------ Data for the task ------
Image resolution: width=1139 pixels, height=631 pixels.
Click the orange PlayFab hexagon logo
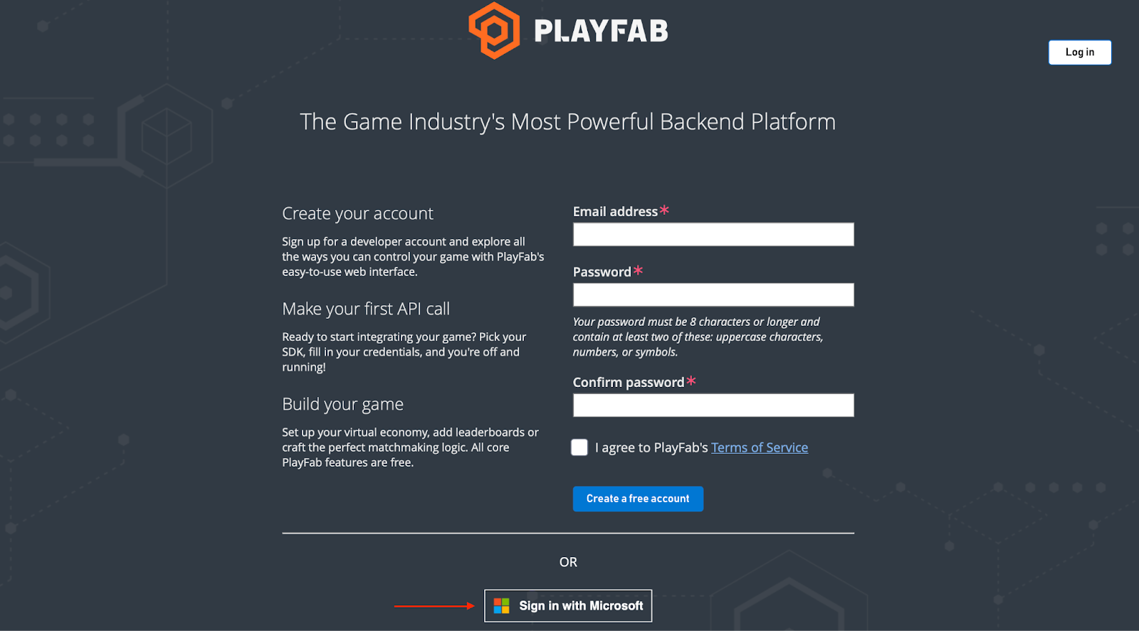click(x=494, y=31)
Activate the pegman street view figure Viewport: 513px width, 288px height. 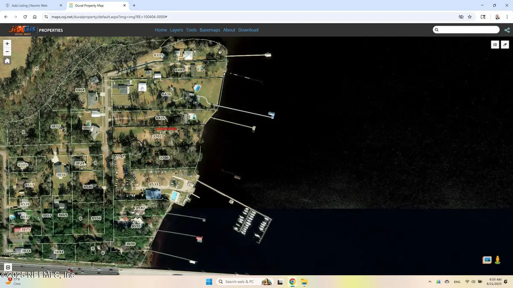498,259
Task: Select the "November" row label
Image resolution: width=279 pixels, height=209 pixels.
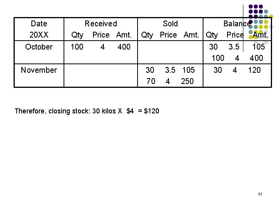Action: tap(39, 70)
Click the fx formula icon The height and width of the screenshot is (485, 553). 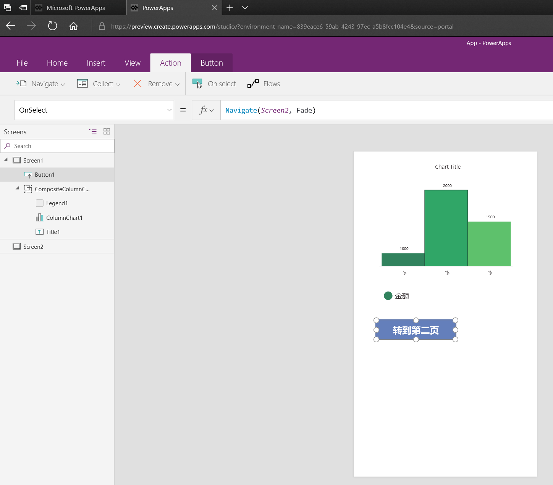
------
------ Data for the task ------
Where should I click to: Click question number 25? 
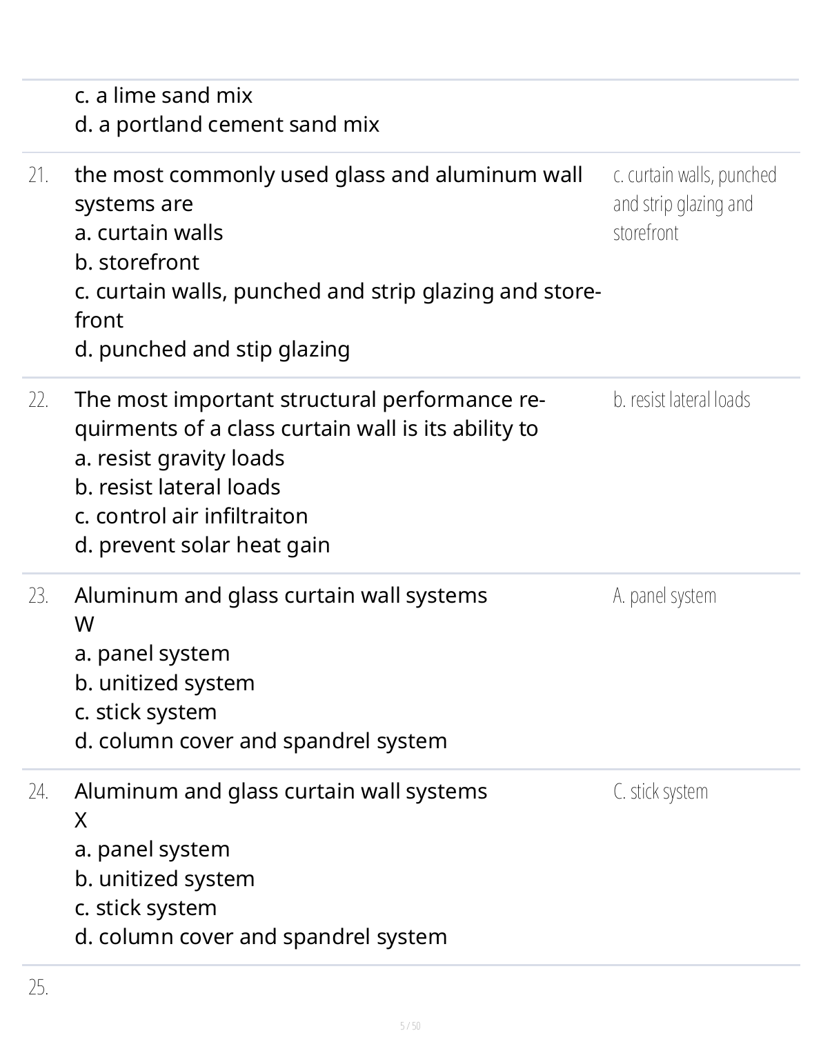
------
*What the task requires:* Within the listing above, find the line containing "Image resolution: width=279" and the line containing "Click the fx". Transcribe them and everything between them exactly, leaving out the pictures.

*Output of the task:*
Image resolution: width=279 pixels, height=209 pixels.
Action: tap(39, 70)
Click the fx formula icon The height and width of the screenshot is (485, 553). 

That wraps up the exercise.